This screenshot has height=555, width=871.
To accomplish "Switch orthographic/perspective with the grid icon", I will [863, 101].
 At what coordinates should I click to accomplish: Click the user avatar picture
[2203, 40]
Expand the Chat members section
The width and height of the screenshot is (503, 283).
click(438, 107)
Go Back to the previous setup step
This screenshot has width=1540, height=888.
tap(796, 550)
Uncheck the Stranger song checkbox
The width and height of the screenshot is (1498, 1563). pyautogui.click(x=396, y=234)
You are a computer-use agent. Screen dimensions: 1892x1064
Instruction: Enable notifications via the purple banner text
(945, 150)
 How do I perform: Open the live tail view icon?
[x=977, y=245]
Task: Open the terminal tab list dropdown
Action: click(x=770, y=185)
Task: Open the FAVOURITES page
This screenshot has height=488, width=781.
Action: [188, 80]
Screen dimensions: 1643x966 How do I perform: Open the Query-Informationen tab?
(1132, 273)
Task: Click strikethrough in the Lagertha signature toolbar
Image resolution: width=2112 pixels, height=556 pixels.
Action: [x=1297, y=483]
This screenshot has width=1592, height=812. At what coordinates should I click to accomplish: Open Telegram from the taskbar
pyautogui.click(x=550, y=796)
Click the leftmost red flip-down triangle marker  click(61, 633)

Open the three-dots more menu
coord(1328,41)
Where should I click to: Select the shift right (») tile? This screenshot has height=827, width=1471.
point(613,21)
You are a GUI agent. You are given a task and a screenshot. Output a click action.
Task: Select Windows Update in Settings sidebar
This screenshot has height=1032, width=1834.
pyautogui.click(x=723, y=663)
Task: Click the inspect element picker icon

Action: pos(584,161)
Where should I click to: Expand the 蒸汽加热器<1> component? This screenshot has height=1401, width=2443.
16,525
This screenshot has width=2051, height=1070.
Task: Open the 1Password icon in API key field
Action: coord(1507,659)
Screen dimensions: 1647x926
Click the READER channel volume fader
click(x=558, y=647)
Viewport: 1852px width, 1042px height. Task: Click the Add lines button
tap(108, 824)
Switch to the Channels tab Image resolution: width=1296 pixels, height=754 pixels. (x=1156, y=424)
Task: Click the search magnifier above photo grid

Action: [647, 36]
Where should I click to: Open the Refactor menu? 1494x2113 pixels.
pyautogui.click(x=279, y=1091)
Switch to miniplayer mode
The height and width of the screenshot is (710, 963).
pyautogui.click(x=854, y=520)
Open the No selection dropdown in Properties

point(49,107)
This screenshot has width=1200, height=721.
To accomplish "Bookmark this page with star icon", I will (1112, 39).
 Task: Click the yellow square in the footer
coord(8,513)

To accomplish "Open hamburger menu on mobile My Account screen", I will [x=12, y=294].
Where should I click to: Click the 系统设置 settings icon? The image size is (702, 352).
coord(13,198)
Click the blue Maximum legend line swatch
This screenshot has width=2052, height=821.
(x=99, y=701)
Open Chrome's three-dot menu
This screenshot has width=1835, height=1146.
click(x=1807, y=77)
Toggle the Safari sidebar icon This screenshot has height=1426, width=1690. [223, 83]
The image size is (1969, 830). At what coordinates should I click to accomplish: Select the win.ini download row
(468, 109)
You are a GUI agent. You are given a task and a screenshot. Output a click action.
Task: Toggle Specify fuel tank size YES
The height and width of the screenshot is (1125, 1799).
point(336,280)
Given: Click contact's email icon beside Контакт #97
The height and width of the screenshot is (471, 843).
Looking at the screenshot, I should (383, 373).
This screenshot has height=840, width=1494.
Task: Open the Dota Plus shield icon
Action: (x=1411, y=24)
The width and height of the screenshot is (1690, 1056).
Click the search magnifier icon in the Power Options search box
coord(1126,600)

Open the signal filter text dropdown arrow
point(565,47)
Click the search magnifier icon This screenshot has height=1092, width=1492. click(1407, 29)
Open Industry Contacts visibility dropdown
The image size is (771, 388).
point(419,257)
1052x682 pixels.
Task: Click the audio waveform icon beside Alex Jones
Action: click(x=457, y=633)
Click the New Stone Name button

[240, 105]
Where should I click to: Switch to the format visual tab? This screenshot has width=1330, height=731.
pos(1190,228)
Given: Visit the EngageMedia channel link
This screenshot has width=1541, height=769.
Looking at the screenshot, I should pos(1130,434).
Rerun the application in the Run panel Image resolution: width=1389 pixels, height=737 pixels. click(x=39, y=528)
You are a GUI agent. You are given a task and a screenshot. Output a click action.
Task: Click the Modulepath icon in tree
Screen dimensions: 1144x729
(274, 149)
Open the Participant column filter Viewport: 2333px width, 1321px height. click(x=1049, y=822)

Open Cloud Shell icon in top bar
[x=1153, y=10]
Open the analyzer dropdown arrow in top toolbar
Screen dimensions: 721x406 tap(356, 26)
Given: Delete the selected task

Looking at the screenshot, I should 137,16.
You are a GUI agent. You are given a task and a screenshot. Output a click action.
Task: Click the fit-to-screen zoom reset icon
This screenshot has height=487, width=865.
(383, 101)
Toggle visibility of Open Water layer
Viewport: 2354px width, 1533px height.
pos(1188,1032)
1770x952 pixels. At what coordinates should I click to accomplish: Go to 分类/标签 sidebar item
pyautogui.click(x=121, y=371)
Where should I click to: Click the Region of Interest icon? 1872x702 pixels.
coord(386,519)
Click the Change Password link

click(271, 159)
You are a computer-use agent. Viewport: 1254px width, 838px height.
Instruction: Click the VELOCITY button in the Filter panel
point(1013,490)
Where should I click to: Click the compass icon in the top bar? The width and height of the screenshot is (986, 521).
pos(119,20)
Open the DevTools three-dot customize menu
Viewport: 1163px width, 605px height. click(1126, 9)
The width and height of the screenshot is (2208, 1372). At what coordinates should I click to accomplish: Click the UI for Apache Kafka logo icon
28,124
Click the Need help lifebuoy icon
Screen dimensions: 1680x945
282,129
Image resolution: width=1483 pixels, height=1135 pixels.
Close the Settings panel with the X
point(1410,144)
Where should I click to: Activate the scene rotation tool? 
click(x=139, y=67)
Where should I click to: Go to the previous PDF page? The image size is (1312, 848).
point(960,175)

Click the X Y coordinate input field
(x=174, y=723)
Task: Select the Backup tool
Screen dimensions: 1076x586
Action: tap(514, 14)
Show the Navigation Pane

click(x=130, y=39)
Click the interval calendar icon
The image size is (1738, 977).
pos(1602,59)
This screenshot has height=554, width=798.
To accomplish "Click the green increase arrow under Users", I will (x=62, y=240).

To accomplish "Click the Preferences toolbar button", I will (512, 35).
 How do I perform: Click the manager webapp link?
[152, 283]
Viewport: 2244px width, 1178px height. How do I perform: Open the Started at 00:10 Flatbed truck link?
= = = =
## Required work
Give back every entry, word for word.

## Problem solution
This screenshot has height=555, width=871.
To accomplish "Switch orthographic/perspective with the grid icon", I will [863, 101].
 At what coordinates should I click to accomplish: Click the user avatar picture
[2203, 40]
Expand the Chat members section
The width and height of the screenshot is (503, 283).
click(438, 107)
Go Back to the previous setup step
This screenshot has width=1540, height=888.
tap(796, 550)
Uncheck the Stranger song checkbox
The width and height of the screenshot is (1498, 1563). pyautogui.click(x=396, y=234)
You are a computer-use agent. Screen dimensions: 1892x1064
Instruction: Enable notifications via the purple banner text
(945, 150)
 How do I perform: Open the live tail view icon?
[x=977, y=245]
Task: Open the terminal tab list dropdown
Action: click(x=770, y=185)
Task: Open the FAVOURITES page
This screenshot has height=488, width=781.
Action: [188, 80]
Screen dimensions: 1643x966 How do I perform: Open the Query-Informationen tab?
(1132, 273)
Task: Click strikethrough in the Lagertha signature toolbar
Image resolution: width=2112 pixels, height=556 pixels.
Action: [x=1297, y=483]
This screenshot has width=1592, height=812. At what coordinates should I click to accomplish: Open Telegram from the taskbar
pyautogui.click(x=550, y=796)
Click the leftmost red flip-down triangle marker  click(61, 633)

Open the three-dots more menu
coord(1328,41)
Where should I click to: Select the shift right (») tile? This screenshot has height=827, width=1471.
point(613,21)
You are a GUI agent. You are given a task and a screenshot. Output a click action.
Task: Select Windows Update in Settings sidebar
This screenshot has height=1032, width=1834.
pyautogui.click(x=723, y=663)
Task: Click the inspect element picker icon

Action: pos(584,161)
Where should I click to: Expand the 蒸汽加热器<1> component? This screenshot has height=1401, width=2443.
16,525
This screenshot has width=2051, height=1070.
Task: Open the 1Password icon in API key field
Action: coord(1507,659)
Screen dimensions: 1647x926
Click the READER channel volume fader
click(x=558, y=647)
Viewport: 1852px width, 1042px height. Task: Click the Add lines button
tap(108, 824)
Switch to the Channels tab Image resolution: width=1296 pixels, height=754 pixels. (x=1156, y=424)
Task: Click the search magnifier above photo grid

Action: [647, 36]
Where should I click to: Open the Refactor menu? 1494x2113 pixels.
pyautogui.click(x=279, y=1091)
Switch to miniplayer mode
The height and width of the screenshot is (710, 963).
pyautogui.click(x=854, y=520)
Open the No selection dropdown in Properties

point(49,107)
This screenshot has width=1200, height=721.
To accomplish "Bookmark this page with star icon", I will (1112, 39).
 Task: Click the yellow square in the footer
coord(8,513)

To accomplish "Open hamburger menu on mobile My Account screen", I will [x=12, y=294].
Where should I click to: Click the 系统设置 settings icon? The image size is (702, 352).
coord(13,198)
Click the blue Maximum legend line swatch
This screenshot has width=2052, height=821.
(x=99, y=701)
Open Chrome's three-dot menu
This screenshot has width=1835, height=1146.
click(x=1807, y=77)
Toggle the Safari sidebar icon This screenshot has height=1426, width=1690. [223, 83]
The image size is (1969, 830). At what coordinates should I click to accomplish: Select the win.ini download row
(468, 109)
You are a GUI agent. You are given a task and a screenshot. Output a click action.
Task: Toggle Specify fuel tank size YES
The height and width of the screenshot is (1125, 1799).
point(336,280)
Given: Click contact's email icon beside Контакт #97
The height and width of the screenshot is (471, 843).
Looking at the screenshot, I should (383, 373).
This screenshot has height=840, width=1494.
Task: Open the Dota Plus shield icon
Action: (x=1411, y=24)
The width and height of the screenshot is (1690, 1056).
Click the search magnifier icon in the Power Options search box
coord(1126,600)

Open the signal filter text dropdown arrow
point(565,47)
Click the search magnifier icon This screenshot has height=1092, width=1492. click(1407, 29)
Open Industry Contacts visibility dropdown
The image size is (771, 388).
point(419,257)
1052x682 pixels.
Task: Click the audio waveform icon beside Alex Jones
Action: click(x=457, y=633)
Click the New Stone Name button

[240, 105]
Where should I click to: Switch to the format visual tab? This screenshot has width=1330, height=731.
pos(1190,228)
Given: Visit the EngageMedia channel link
This screenshot has width=1541, height=769.
Looking at the screenshot, I should pos(1130,434).
Rerun the application in the Run panel Image resolution: width=1389 pixels, height=737 pixels. click(x=39, y=528)
You are a GUI agent. You are given a task and a screenshot. Output a click action.
Task: Click the Modulepath icon in tree
Screen dimensions: 1144x729
(274, 149)
Open the Participant column filter Viewport: 2333px width, 1321px height. click(x=1049, y=822)

Open Cloud Shell icon in top bar
[x=1153, y=10]
Open the analyzer dropdown arrow in top toolbar
Screen dimensions: 721x406 tap(356, 26)
Given: Delete the selected task

Looking at the screenshot, I should 137,16.
You are a GUI agent. You are given a task and a screenshot. Output a click action.
Task: Click the fit-to-screen zoom reset icon
This screenshot has height=487, width=865.
(383, 101)
Toggle visibility of Open Water layer
Viewport: 2354px width, 1533px height.
pos(1188,1032)
1770x952 pixels. At what coordinates should I click to accomplish: Go to 分类/标签 sidebar item
pyautogui.click(x=121, y=371)
Where should I click to: Click the Region of Interest icon? 1872x702 pixels.
coord(386,519)
Click the Change Password link

click(271, 159)
You are a computer-use agent. Viewport: 1254px width, 838px height.
Instruction: Click the VELOCITY button in the Filter panel
point(1013,490)
Where should I click to: Click the compass icon in the top bar? The width and height of the screenshot is (986, 521).
pos(119,20)
Open the DevTools three-dot customize menu
Viewport: 1163px width, 605px height. click(1126, 9)
The width and height of the screenshot is (2208, 1372). At what coordinates should I click to accomplish: Click the UI for Apache Kafka logo icon
28,124
Click the Need help lifebuoy icon
Screen dimensions: 1680x945
282,129
Image resolution: width=1483 pixels, height=1135 pixels.
Close the Settings panel with the X
point(1410,144)
Where should I click to: Activate the scene rotation tool? 
click(x=139, y=67)
Where should I click to: Go to the previous PDF page? The image size is (1312, 848).
point(960,175)

Click the X Y coordinate input field
(x=174, y=723)
Task: Select the Backup tool
Screen dimensions: 1076x586
Action: tap(514, 14)
Show the Navigation Pane

click(x=130, y=39)
Click the interval calendar icon
The image size is (1738, 977).
pos(1602,59)
This screenshot has height=554, width=798.
To accomplish "Click the green increase arrow under Users", I will (x=62, y=240).

To accomplish "Click the Preferences toolbar button", I will (512, 35).
 How do I perform: Click the manager webapp link?
[152, 283]
Viewport: 2244px width, 1178px height. How do I perform: Open the Started at 00:10 Flatbed truck link?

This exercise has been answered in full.